A modo mio

Non si torna indietro

di Luigi Troiani

Con la dichiarazione d'indipendenza di Pristina, un nuovo microstato si va ad incastonare nella mappatura dei Balcani, rendendo più complesso il travaglio di una regione che a quasi un secolo dalla fine degli imperi absburgico e ottomano, fatica a trovare assetto definitivo. Come sempre nella "faglia" di confine tra cristianità e islam, tra Europa ed oriente medio, l'intreccio di motivazioni geoeconomiche, ambizioni politiche, sedimentazioni etniche e religiose, impediscono soluzioni pienamente rispettose della giustizia e del diritto.

      Una cosa è certa: senza la follia omicida di Milosevic, il Kosovo sarebbe probabilmente ancora legato a Belgrado dall'autonomia fissata da Tito nel 1974, a salvaguardia dei diritti della maggioranza albanese e della minoranza serba. Nel nome della mitologia patriottarda (il 28 giugno 1389 in Kosovo il sultano Murad I sconfisse l'esercito serbo-bosniaco-ortodosso rinforzato da contingenti valacchi e albanesi decapitando czar Lazar Hrelbeljianovic, avviando il dominio ottomano di quasi cinque secoli sull'intera Serbia) il 25 giugno 1989 l'allora presidente Slobodan Milosevic, con la macabra processione delle spoglie di re Lazar per monasteri e contrade kosovare, aveva aperto il movimento antialbanese che sarebbe sfociato nella crisi del 1999.

      Il punto di non ritorno fu il rifiuto di Belgrado, allora come ora mal consigliato da Mosca, dell'accordo offerto alle parti dalla comunità internazionale nella conferenza di pacificazione aperta in febbraio a Rambouillet. Alla firma kosovara, i serbi opposero lo spostamento di truppe e forze di polizia contro la popolazione albanese dell'allora provincia serba, portando il 18 marzo al fallimento della conferenza e agli immediati bombardamenti Nato sulla Serbia. La pulizia etnica di Belgrado contro i cittadini albanesi del Kosovo, avrà a bilancio l'uccisione di circa cinquemila albanesi, la fuga di più di 250mila serbi, una seria crisi occidentale con la Russia che, prendendo di sorpresa la Nato, aveva spedito 200 uomini ad occupare l'aeroporto di Pristina.

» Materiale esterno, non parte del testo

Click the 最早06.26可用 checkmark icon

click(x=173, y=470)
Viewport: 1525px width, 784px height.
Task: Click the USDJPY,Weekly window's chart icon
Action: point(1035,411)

      Con il distacco di Pristina, lo smembramento della Iugoslavia titina è completato. Occorre che Belgrado guardi avanti, abbandonando ogni residua immaginazione di ritorno a un passato impossibile, che ha sciaguratamente contribuito a dissipare. Non si lasci abbindolare dall'istintiva amicizia con la Russia, visto che la simbiosi nel segno dell'ortodossia ha già fatto danni poderosi ad ambedue (l'esito della prima guerra mondiale, la presa del potere comunista, l'attuale isolamento internazionale), né sfugga alla verità storica che il Kosovo non ha mai fatto parte della Serbia, ma è entrato nella Iugoslavia per trattato con la neonata Repubblica turca!

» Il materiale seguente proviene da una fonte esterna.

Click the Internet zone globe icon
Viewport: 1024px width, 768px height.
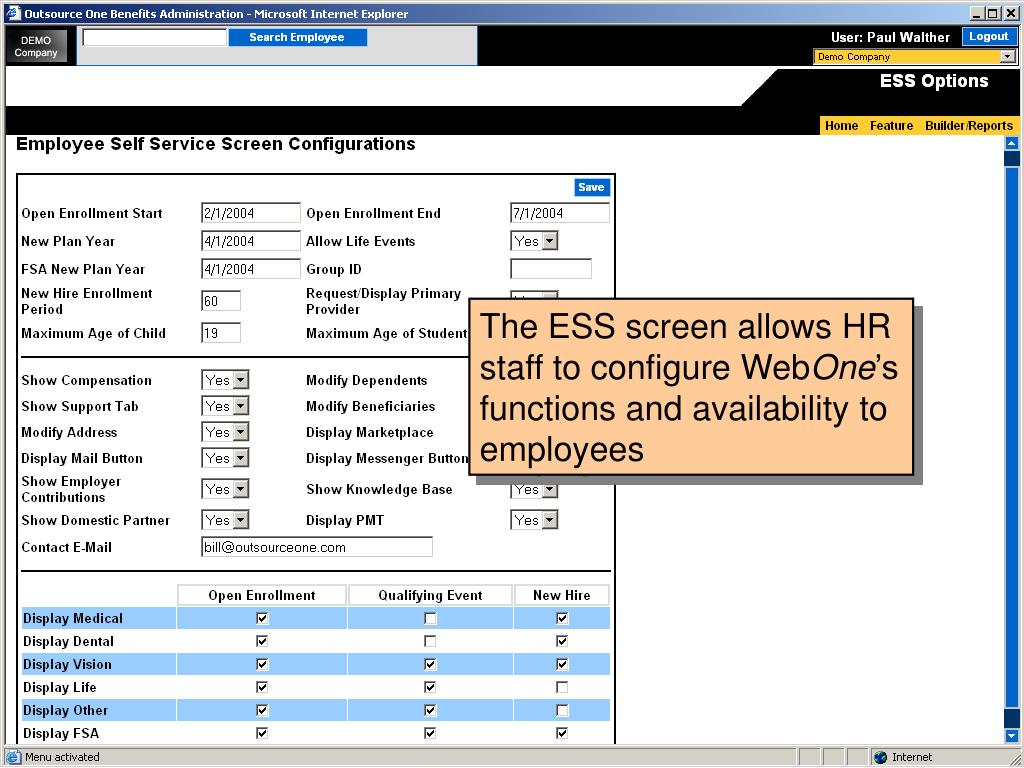(x=880, y=758)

      Piuttosto Belgrado acceleri la transizione verso l'Unione europea, rimettendo ordine nella sua economia disastrata, cooperando allo sviluppo delle infrastrutture fisiche e di mercato che devono portare i Balcani fuori dall'arretratezza in cui versa. L'Unione europea potrà garantire l'equo trattamento delle minoranze serbe del Kosovo, e la tutela del patrimonio religioso e culturale serbo che alberga in quella contrada, culla dell'identità e dei miti serbi.

      Resta la preoccupazione per un'Europa che si frammenta in "piccole patrie" carenti di capacità economica e sociale, che sopravvivono grazie al protettorato internazionale. Le secessioni in Europa sono forse utili a un presunto disegno americano (che fu antico romano) del divide et impera, ma sono in contrasto con la necessità di sviluppare istituzioni unionali efficienti e capaci di decidere.